◆ **Directions**
Lay out the lines from the line with "Star this file as a favorite" to the line with "click(x=921, y=196)" as a Markdown table with the columns Row and Line, leaving out any blank lines.

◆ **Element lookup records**
** BEGIN **

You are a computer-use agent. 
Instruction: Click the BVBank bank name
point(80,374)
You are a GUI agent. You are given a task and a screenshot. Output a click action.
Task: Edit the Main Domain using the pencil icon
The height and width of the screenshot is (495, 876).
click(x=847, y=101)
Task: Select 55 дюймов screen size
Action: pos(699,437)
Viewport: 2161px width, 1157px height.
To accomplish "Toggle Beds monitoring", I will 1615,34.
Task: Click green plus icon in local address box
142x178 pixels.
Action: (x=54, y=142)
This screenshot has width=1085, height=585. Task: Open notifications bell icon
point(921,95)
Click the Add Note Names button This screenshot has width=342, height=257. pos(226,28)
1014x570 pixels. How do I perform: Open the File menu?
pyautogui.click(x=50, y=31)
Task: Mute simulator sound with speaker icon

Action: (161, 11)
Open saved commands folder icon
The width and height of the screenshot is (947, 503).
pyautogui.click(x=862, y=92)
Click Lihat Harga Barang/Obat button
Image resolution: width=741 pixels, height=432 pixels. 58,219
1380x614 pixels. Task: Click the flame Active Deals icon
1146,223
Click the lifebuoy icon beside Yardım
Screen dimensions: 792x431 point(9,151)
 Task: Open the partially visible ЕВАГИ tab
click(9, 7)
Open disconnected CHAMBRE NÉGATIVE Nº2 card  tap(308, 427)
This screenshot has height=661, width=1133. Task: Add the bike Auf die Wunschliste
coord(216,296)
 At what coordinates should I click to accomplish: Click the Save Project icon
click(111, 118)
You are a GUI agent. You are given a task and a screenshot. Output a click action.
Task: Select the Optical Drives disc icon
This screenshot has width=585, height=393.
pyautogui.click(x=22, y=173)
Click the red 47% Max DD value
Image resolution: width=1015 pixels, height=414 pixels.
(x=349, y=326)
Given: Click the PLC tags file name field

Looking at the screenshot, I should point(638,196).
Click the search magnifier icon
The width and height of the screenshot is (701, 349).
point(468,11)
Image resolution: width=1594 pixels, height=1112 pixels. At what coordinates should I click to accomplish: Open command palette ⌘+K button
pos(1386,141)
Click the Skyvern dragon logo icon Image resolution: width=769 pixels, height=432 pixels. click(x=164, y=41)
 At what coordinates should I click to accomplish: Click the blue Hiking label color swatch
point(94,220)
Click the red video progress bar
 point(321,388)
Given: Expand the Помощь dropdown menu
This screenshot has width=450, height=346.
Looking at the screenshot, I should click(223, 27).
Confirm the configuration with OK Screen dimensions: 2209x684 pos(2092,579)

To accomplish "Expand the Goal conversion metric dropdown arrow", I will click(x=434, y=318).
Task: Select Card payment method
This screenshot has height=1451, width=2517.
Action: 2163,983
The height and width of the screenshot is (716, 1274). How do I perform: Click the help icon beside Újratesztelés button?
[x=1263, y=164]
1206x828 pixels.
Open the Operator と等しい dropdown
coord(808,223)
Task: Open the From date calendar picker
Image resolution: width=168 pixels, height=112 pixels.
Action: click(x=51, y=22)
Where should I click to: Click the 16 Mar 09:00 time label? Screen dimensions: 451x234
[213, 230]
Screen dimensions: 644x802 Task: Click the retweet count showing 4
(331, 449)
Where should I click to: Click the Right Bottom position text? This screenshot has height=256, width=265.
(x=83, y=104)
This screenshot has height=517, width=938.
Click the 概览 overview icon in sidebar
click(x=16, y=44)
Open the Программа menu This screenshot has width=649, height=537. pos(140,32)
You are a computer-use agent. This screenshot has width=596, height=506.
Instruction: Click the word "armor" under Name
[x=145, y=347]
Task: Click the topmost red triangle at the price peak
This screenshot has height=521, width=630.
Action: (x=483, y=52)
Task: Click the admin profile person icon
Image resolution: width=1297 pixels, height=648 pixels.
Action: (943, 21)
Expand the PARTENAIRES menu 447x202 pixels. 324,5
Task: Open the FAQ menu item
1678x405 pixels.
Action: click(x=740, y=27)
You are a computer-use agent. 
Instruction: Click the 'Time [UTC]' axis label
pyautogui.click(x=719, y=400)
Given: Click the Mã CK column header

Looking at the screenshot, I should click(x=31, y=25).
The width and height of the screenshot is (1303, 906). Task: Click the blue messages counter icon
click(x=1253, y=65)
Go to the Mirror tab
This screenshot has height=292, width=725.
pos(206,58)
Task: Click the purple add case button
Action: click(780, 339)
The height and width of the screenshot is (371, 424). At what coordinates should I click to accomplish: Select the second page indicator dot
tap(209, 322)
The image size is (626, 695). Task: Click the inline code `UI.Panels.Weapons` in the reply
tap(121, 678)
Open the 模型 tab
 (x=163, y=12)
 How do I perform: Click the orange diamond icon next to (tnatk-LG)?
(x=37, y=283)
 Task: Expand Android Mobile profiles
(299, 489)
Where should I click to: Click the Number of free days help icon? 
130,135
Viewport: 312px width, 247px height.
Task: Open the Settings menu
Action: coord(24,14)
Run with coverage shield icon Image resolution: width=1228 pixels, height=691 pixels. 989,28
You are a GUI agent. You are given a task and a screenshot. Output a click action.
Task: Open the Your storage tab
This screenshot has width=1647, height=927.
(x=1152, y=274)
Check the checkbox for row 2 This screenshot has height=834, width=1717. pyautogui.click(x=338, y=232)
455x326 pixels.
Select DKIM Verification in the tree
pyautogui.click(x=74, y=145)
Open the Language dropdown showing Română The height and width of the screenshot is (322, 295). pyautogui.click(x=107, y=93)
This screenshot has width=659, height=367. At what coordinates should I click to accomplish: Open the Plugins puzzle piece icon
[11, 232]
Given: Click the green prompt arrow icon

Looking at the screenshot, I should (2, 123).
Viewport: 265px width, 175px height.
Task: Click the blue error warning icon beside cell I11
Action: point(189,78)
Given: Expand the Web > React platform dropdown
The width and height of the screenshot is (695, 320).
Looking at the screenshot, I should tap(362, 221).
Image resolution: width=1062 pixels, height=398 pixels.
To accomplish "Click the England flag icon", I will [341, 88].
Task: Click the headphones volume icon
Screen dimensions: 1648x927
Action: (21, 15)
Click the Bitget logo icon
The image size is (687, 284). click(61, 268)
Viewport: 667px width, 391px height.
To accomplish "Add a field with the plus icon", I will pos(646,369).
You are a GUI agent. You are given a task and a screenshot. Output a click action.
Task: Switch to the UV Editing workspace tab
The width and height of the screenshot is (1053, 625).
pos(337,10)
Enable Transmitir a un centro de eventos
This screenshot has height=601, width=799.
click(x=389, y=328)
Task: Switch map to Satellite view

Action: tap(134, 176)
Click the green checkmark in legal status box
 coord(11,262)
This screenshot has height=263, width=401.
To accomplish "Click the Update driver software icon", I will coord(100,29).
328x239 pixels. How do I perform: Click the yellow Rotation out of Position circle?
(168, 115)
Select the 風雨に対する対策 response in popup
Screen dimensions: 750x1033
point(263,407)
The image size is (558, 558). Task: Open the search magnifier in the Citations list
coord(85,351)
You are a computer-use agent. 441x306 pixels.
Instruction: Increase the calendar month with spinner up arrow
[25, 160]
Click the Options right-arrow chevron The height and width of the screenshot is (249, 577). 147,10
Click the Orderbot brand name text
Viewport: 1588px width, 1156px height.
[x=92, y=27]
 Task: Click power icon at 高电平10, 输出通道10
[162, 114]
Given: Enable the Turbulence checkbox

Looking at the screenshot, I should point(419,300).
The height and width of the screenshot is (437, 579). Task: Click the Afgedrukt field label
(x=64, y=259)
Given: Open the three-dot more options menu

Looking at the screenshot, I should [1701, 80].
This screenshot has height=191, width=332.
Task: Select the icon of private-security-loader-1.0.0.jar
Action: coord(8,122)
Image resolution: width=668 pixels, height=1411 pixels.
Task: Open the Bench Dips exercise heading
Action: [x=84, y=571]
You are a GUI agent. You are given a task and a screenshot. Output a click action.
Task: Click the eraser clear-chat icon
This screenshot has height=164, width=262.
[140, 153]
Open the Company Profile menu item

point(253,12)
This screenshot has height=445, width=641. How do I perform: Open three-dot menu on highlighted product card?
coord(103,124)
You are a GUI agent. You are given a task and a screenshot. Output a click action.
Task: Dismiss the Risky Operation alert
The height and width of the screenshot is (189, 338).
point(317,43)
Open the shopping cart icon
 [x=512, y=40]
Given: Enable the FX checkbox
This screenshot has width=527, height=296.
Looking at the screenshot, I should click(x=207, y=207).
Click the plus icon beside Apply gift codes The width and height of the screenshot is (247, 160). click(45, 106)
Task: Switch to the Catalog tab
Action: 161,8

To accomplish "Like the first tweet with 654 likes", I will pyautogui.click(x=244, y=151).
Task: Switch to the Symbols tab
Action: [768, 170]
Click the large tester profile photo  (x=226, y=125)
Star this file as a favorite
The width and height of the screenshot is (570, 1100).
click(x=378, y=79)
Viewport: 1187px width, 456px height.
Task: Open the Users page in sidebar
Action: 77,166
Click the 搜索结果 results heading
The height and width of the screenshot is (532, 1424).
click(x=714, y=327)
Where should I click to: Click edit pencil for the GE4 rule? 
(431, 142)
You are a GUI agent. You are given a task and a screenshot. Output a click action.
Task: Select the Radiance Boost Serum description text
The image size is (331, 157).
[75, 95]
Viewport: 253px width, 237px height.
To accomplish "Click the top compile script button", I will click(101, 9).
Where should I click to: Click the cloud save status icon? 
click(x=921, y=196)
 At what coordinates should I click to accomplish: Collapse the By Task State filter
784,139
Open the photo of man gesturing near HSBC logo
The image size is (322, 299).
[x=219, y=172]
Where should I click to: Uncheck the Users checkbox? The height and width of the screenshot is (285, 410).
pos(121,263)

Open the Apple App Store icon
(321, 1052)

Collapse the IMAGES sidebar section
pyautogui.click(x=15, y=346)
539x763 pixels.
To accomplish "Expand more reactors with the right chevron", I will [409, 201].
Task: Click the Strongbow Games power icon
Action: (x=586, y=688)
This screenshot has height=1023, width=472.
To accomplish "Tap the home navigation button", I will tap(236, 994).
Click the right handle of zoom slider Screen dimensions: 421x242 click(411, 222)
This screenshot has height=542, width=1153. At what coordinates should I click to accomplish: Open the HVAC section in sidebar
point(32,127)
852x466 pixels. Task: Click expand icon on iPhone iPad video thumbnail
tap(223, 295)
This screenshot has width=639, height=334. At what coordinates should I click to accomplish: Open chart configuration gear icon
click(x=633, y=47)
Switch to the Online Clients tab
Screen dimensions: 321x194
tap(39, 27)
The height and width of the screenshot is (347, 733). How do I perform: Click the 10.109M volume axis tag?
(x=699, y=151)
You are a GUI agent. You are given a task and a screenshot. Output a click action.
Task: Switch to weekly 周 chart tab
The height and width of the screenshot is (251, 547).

** END **

◆ **Written reply**
| Row | Line |
|---|---|
| 1 | Star this file as a favorite |
| 2 | The width and height of the screenshot is (570, 1100). |
| 3 | click(x=378, y=79) |
| 4 | Viewport: 1187px width, 456px height. |
| 5 | Task: Open the Users page in sidebar |
| 6 | Action: 77,166 |
| 7 | Click the 搜索结果 results heading |
| 8 | The height and width of the screenshot is (532, 1424). |
| 9 | click(x=714, y=327) |
| 10 | Where should I click to: Click edit pencil for the GE4 rule?  |
| 11 | (431, 142) |
| 12 | You are a GUI agent. You are given a task and a screenshot. Output a click action. |
| 13 | Task: Select the Radiance Boost Serum description text |
| 14 | The image size is (331, 157). |
| 15 | [75, 95] |
| 16 | Viewport: 253px width, 237px height. |
| 17 | To accomplish "Click the top compile script button", I will click(101, 9). |
| 18 | Where should I click to: Click the cloud save status icon?  |
| 19 | click(x=921, y=196) |